Start of Exercise material

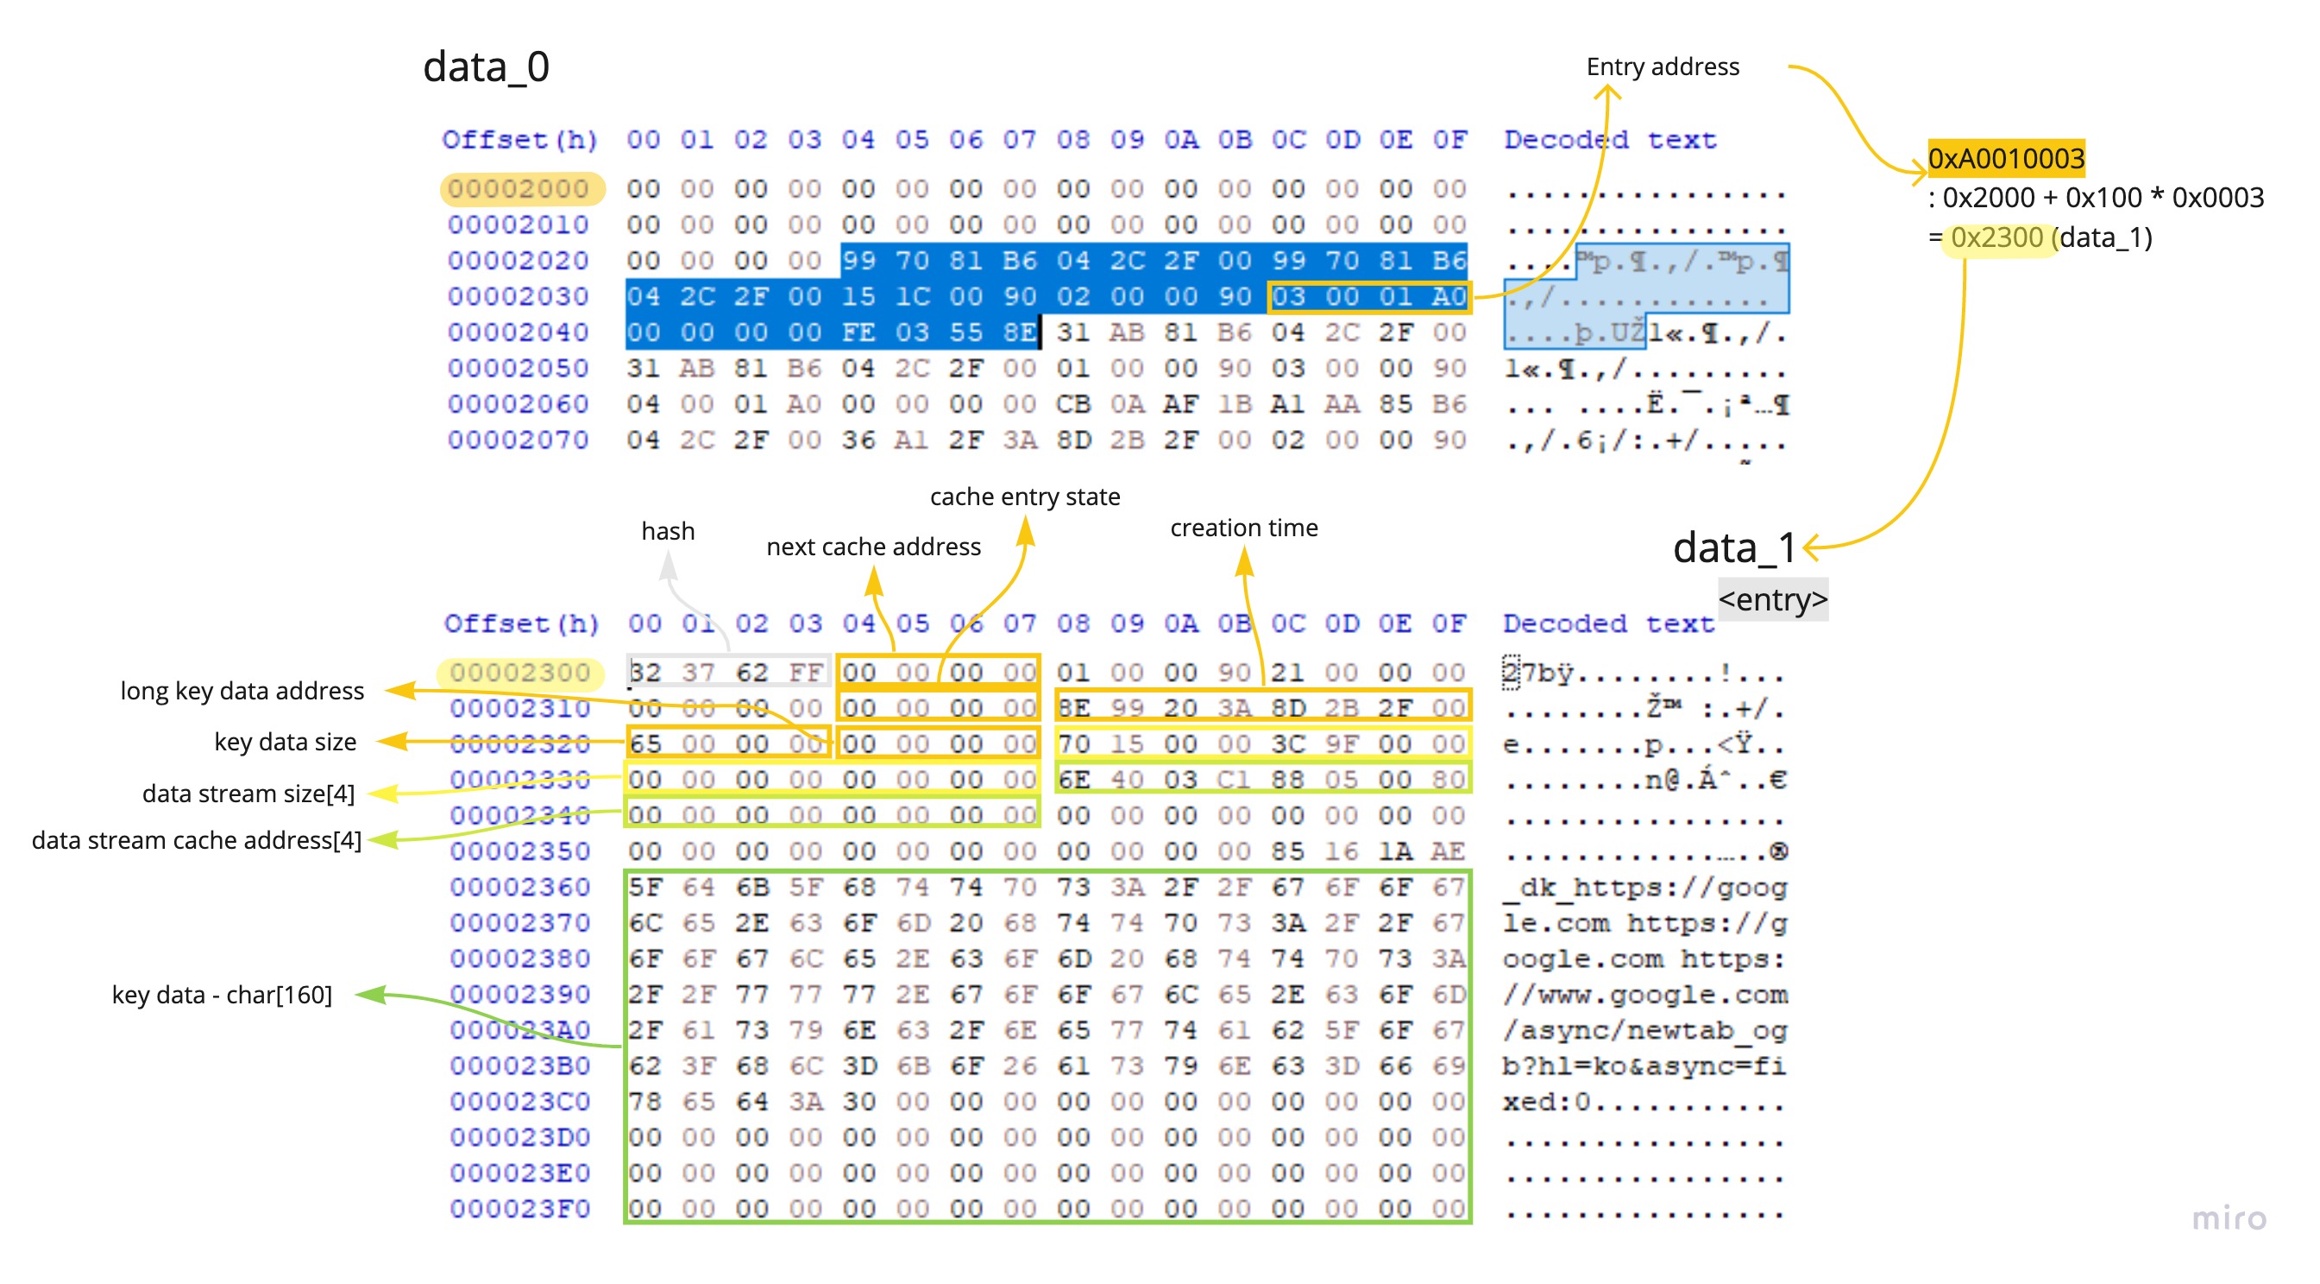
Task: Select the data_0 heading text
Action: 486,67
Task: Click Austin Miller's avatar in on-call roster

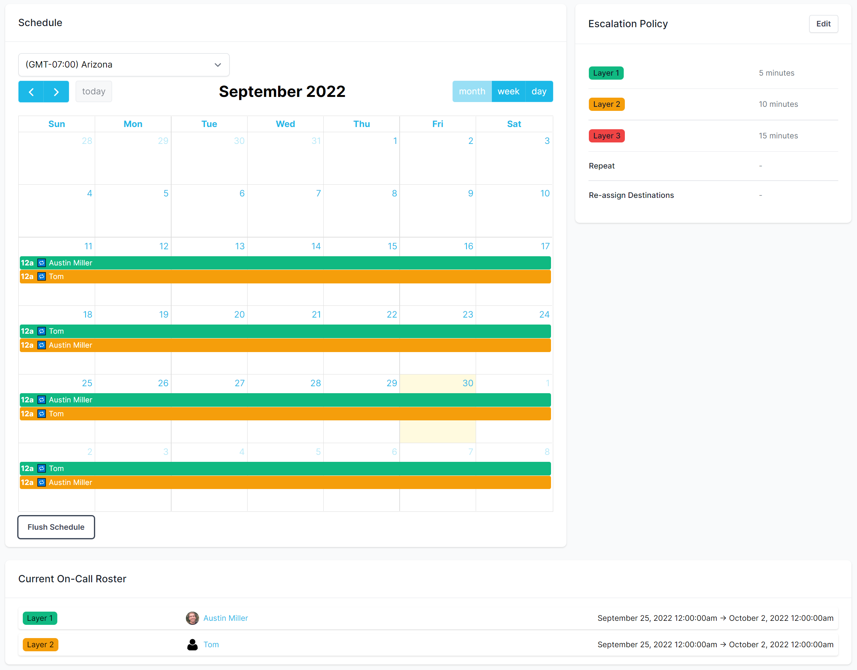Action: (x=192, y=618)
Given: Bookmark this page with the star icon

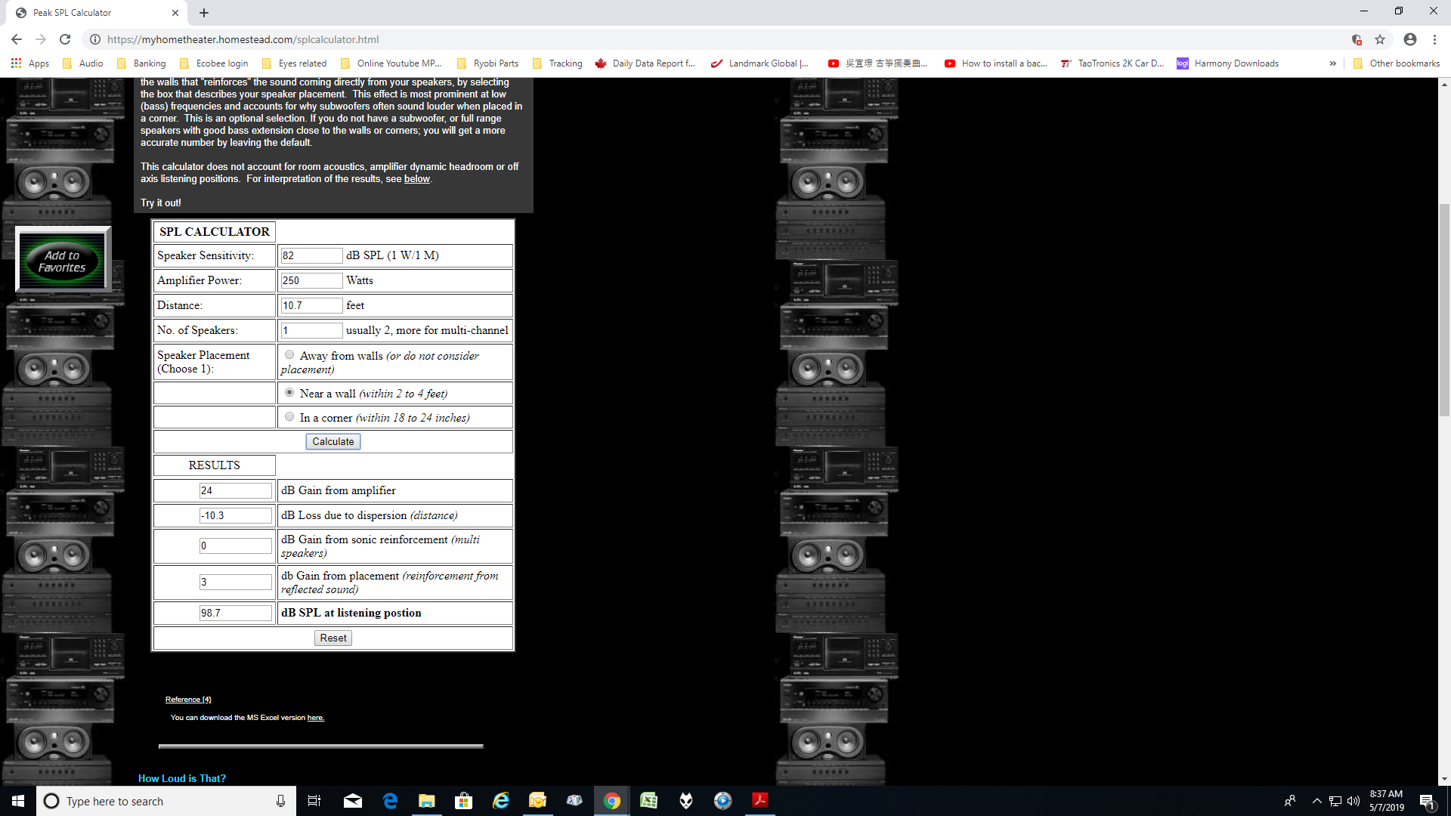Looking at the screenshot, I should 1380,39.
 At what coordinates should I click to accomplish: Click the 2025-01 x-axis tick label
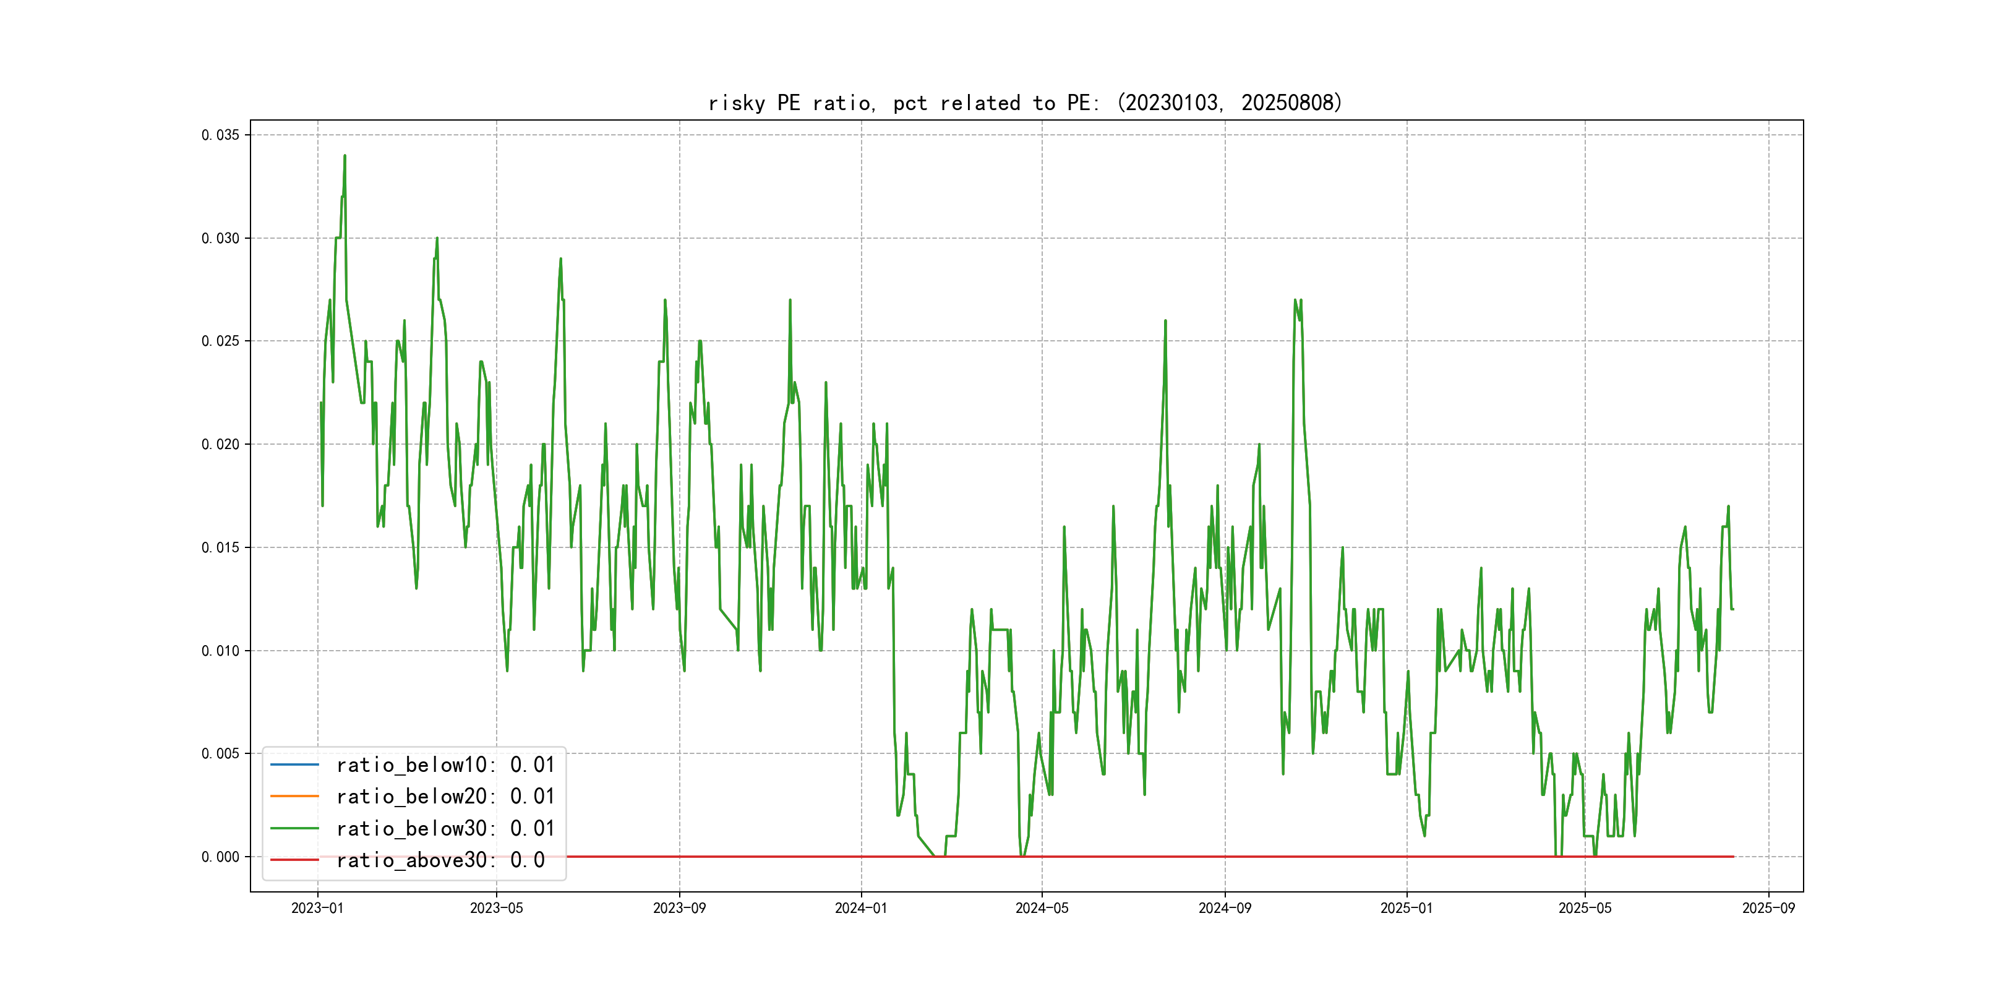[1406, 908]
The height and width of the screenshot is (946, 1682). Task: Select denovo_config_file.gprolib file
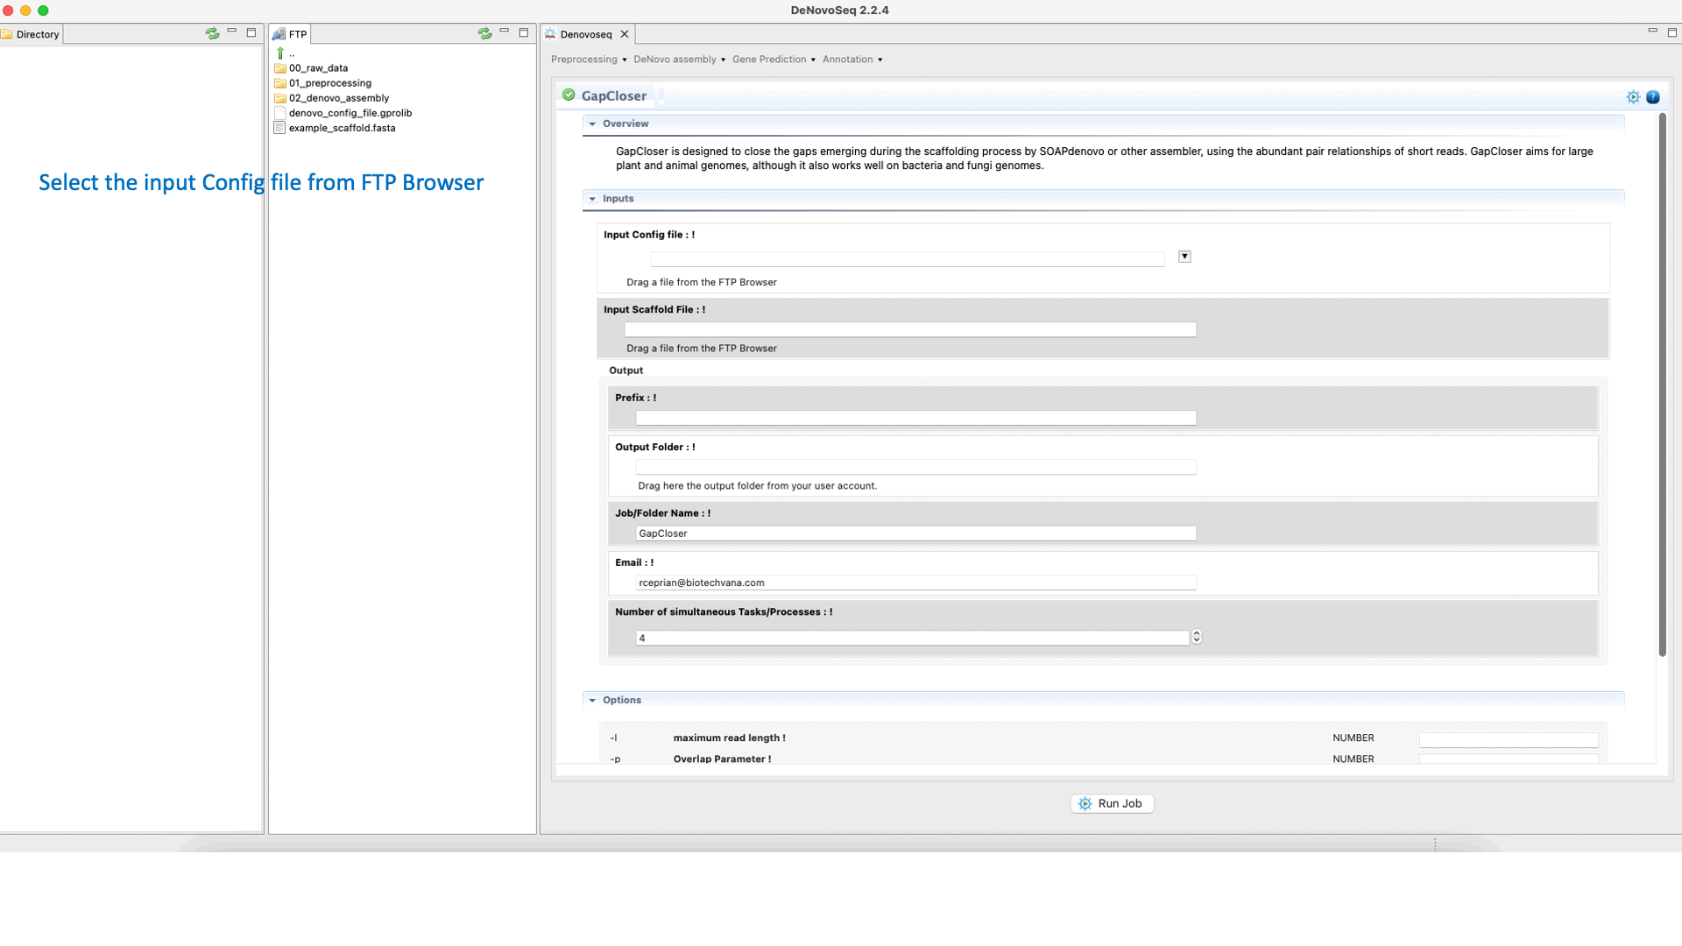pos(350,113)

End of Exercise material

Prompt -
Set down, exactly as written, each line from the one that contains "The height and" to the last line of the records, but none of the pictures.

Written response -
The height and width of the screenshot is (946, 1682). Task: Select denovo_config_file.gprolib file
pos(350,113)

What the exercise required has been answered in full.